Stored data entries
= = =
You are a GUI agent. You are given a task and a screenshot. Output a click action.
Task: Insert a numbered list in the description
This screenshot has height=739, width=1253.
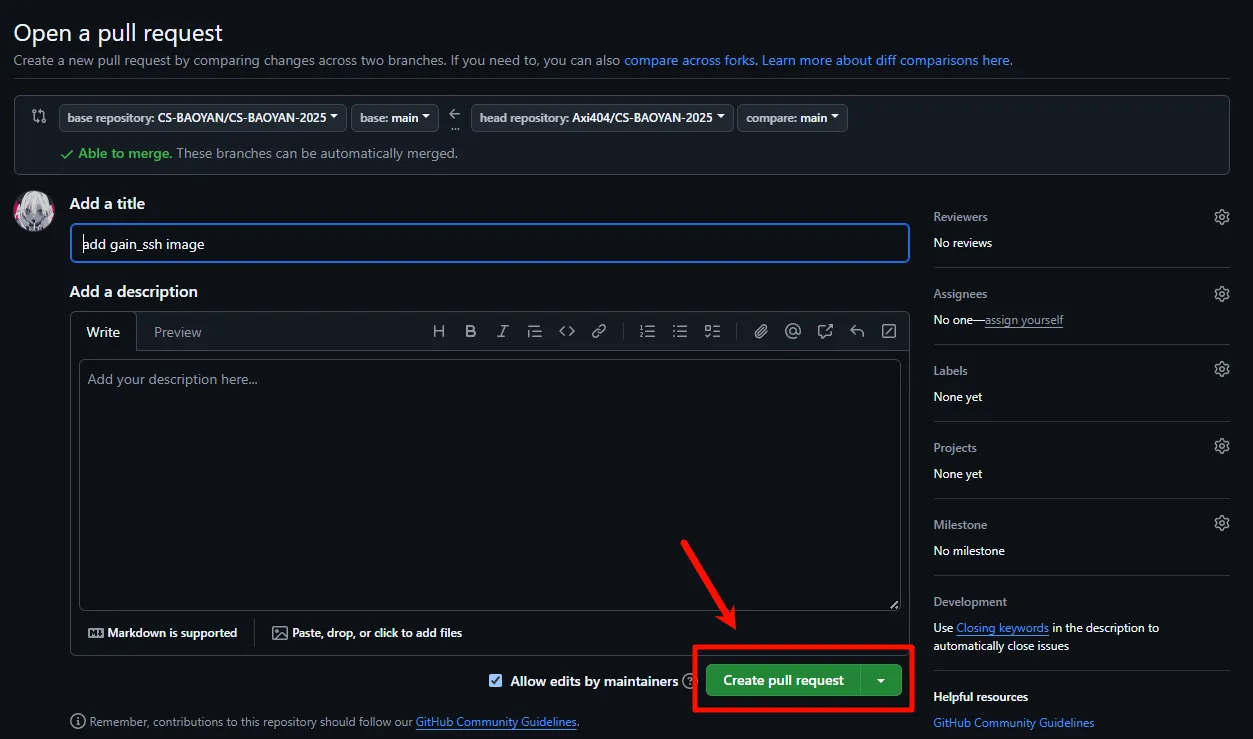[647, 332]
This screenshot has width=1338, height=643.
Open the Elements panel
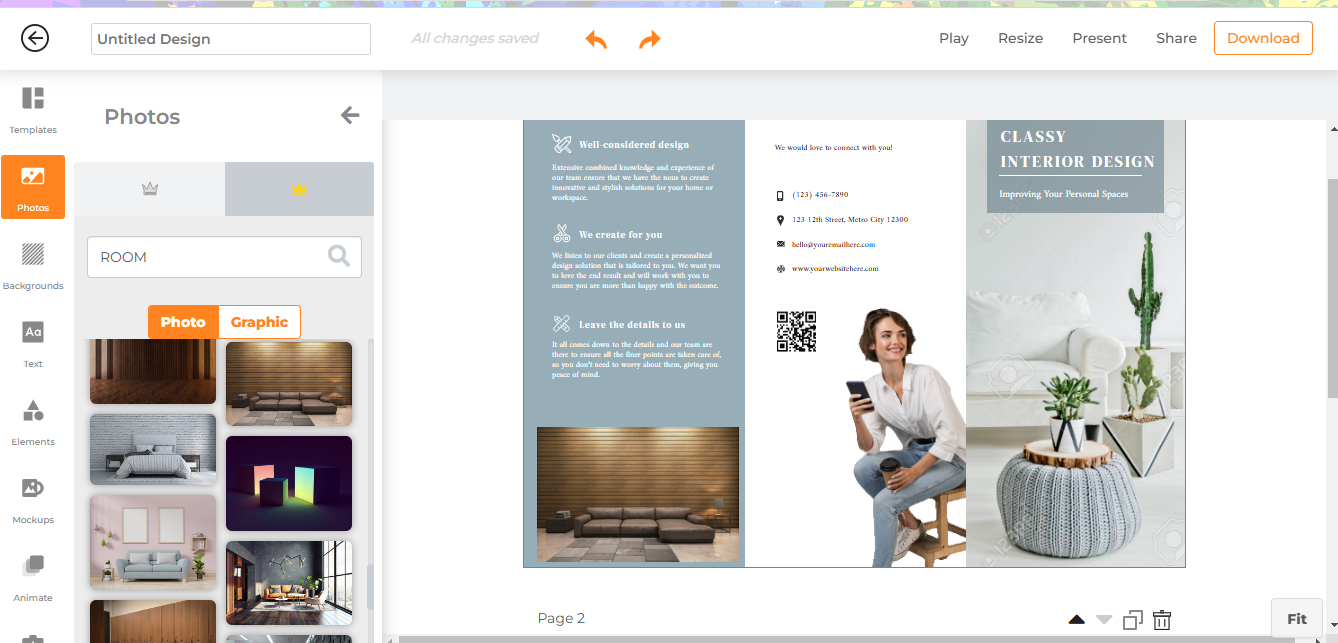pos(33,420)
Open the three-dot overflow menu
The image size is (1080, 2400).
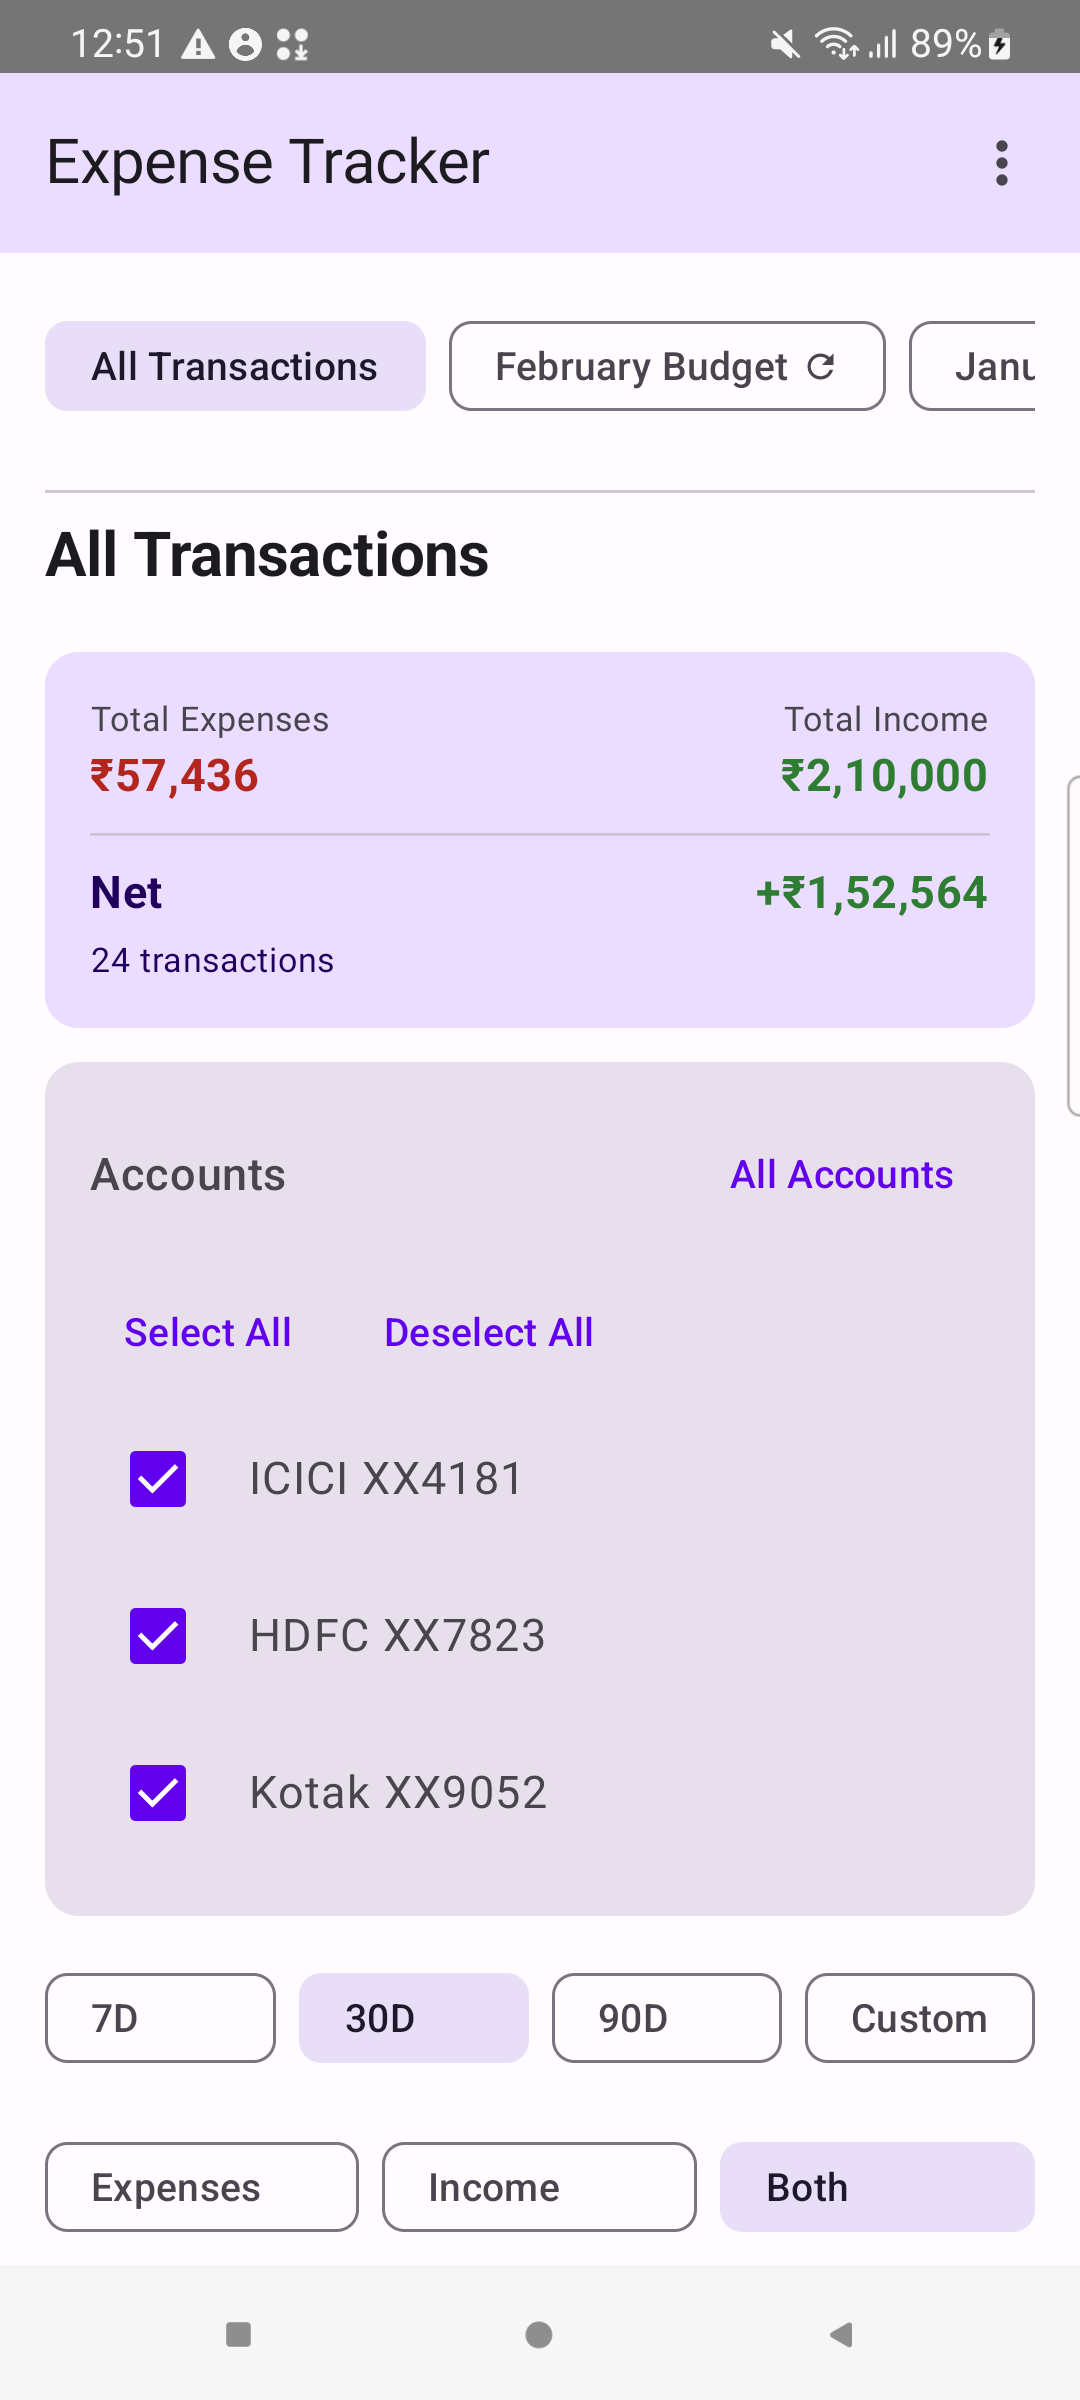click(1001, 162)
= = =
■ **Instructions for the task**
Starting at the first line of the data, set down each line exactly until you have copied the line with "Open the three-dot overflow menu", but leave the pictures out.

■ **Answer area**
You are a GUI agent. You are given a task and a screenshot. Output a click action.
Task: Insert a numbered list in the description
This screenshot has height=739, width=1253.
[647, 332]
This screenshot has width=1338, height=643.
Open the Elements panel
pos(33,420)
Open the three-dot overflow menu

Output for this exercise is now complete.